Critical Race Theory (“CRT”) is a branch of neo-Marxist social analysis formulated by Harvard Law School professor Derrick Bell in the late 1970s. . . .Proponents of CRT see themselves as liberating people from their illusions by showing them that American institutions are built on and continue to perpetuate racial oppression. They also believe they have a duty to subordinate all activities of life, and especially education, to the CRT’s dis-illusioning project. 

Diversity was a doctrine first articulated by U.S. Supreme Court Justice Lewis Powell in a 1978 decision. Powell argued that colleges and universities might engage in some racial favoritism toward black students if the schools could show that this would advance the “intellectual diversity” of college classes and thus benefit all students regardless of race.  In 2003, the Supreme Court in a majority decision in the case of Grutter v. Bollinger agreed that “diversity” was an acceptable reason for racial preferences in college admissions, provided that the use of preferences was somewhat disguised.
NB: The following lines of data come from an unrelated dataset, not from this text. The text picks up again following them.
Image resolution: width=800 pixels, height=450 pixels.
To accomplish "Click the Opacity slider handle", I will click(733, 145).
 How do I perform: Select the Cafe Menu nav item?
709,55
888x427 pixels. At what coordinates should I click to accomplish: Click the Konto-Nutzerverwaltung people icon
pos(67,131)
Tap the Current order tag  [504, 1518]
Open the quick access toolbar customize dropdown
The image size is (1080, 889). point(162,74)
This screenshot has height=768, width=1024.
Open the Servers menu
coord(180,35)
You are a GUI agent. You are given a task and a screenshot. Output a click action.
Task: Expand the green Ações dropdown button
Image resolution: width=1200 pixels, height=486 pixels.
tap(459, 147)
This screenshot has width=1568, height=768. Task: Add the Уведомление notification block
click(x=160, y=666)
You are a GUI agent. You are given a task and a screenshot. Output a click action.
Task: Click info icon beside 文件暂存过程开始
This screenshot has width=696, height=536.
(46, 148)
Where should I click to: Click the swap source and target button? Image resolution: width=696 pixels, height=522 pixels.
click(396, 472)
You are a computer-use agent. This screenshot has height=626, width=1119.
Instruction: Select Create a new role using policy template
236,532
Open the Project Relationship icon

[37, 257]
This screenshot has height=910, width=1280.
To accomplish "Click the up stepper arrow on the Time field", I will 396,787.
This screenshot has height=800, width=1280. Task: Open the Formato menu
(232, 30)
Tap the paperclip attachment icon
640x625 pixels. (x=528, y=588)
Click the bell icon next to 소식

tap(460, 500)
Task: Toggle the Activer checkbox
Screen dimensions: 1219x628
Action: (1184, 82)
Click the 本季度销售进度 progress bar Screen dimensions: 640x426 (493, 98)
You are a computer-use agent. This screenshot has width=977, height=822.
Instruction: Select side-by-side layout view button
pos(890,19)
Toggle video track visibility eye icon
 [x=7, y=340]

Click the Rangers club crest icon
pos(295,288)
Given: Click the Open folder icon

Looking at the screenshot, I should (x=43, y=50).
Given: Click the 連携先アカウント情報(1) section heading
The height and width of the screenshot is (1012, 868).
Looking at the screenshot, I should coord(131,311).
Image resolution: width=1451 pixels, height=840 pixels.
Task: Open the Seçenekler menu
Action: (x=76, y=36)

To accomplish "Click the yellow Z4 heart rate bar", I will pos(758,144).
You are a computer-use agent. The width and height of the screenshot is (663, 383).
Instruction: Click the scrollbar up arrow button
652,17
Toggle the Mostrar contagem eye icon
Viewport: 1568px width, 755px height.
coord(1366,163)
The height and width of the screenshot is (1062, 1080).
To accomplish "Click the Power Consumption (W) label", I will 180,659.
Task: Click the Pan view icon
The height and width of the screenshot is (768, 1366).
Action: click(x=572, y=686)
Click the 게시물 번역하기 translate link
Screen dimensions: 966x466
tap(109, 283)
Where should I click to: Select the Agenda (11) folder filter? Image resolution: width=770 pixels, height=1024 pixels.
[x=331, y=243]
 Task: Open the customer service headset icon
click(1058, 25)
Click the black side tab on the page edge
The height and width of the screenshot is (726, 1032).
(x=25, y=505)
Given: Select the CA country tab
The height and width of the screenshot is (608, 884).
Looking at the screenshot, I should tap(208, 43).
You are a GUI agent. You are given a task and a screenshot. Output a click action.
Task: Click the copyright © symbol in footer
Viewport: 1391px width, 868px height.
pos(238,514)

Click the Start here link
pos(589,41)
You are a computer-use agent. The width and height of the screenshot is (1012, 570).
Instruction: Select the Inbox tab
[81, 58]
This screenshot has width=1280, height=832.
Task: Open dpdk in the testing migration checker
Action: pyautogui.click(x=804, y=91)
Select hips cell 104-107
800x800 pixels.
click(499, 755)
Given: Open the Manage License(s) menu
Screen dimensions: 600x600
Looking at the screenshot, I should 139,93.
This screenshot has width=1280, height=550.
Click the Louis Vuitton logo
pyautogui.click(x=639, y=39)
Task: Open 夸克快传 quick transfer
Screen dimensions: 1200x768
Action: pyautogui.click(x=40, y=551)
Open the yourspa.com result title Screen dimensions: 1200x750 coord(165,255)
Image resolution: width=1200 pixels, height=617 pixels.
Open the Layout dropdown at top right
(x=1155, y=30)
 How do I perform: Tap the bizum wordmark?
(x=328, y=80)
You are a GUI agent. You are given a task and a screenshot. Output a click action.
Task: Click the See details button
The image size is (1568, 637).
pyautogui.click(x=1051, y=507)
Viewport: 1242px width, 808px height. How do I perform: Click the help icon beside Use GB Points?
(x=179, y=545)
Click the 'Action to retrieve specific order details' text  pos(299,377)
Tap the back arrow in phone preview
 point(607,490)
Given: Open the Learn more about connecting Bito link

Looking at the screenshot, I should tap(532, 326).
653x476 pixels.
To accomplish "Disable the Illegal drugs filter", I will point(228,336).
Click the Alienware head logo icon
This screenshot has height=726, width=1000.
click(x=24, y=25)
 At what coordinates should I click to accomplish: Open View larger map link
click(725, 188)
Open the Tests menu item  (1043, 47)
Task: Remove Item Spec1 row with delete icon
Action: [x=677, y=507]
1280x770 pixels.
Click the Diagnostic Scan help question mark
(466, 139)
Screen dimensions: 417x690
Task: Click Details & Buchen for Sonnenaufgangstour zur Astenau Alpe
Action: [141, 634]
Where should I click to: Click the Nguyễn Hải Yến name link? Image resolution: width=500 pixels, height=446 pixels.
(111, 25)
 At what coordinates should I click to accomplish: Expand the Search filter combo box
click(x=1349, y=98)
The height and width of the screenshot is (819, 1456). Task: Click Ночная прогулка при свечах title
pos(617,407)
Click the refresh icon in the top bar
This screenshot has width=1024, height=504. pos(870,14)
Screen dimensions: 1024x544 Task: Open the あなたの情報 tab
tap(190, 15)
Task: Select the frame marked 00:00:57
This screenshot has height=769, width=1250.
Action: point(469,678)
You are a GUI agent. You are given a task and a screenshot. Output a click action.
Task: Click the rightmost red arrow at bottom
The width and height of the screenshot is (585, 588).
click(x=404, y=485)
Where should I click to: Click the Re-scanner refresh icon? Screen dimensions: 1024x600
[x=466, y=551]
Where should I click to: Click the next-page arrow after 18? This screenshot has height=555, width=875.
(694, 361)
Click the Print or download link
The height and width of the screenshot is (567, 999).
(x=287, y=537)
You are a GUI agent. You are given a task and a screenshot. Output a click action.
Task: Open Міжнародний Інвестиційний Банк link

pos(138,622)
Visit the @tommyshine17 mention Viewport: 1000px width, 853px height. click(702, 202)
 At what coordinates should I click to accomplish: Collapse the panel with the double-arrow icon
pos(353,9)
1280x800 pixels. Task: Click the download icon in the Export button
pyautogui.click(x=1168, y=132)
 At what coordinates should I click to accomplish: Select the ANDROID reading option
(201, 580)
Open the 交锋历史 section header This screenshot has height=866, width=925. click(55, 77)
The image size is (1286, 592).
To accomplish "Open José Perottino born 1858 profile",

Diversity, Equity, and Inclusion (“DEI”) is the contemporary expansion of the diversity doctrine.  “Equity” replaces the older idea of individual equality under the law with the idea that all social goods should be distributed in proportion to each ethnic group’s size relative to the total population. “Inclusion,” which violates the principles of freedom of association and individual merit, requires the extension of group-identity quotas to every part of society, public and private. This fixation on group-identity extends beyond race, as the proponents of DEI increasingly write “gender identity” into institutional policy. DEI ideologues share with their “anti-racist” peers the habit of suppressing their critics rather than answering their criticisms.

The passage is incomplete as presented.